* _AIM OF THE TASK_:
From the literature-search passage below, pull out the stretch from "2.2. Social Science" through "new Rural Sociology." word for word.

The study relies on a keyword search applied in the Web of Science articles. The search is not limited by publication year. The most relevant articles for the analysis of Agricultural Science are the result of performing a keyword search. Reference is made to several terms in order to collate the inclusion criteria: standards, sustainability, risk, resilience, farm, and farming systems. As a complementary method of the keyword search, the secondary term was tested in the automated search of documents. For example, where the primary search yielded few documents, or studies without a pronounced international component, e.g., as was the result of the search with the keyword “risk”, we applied a secondary term. In the example discussed, the secondary term is “biosecurity”, which is often used in inverse relationship to the keyword. As a result, the preliminary search yielded a list of 523 articles. These had to be narrowed down with the same set of inclusionary criteria. This step allowed us to filter the documents hereby reviewed.

2.2. Social Science Literature

Social Science was taken up as an important strand of literature. In addition to the Web of Science articles, studies in book format were collected around the principles of substantive economics as an institutionalised process. The principles that allowed us to discuss substantive socioeconomics from the perspective of the three points of the triangle, sustainability—resilience—risk, was the new Rural Sociology.

* _SUPPLIED INFORMATION_:
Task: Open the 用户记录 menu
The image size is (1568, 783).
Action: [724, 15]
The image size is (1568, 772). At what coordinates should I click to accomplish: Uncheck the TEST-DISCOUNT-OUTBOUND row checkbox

* _RESPONSE TO THIS TASK_:
2.2. Social Science Literature

Social Science was taken up as an important strand of literature. In addition to the Web of Science articles, studies in book format were collected around the principles of substantive economics as an institutionalised process. The principles that allowed us to discuss substantive socioeconomics from the perspective of the three points of the triangle, sustainability—resilience—risk, was the new Rural Sociology.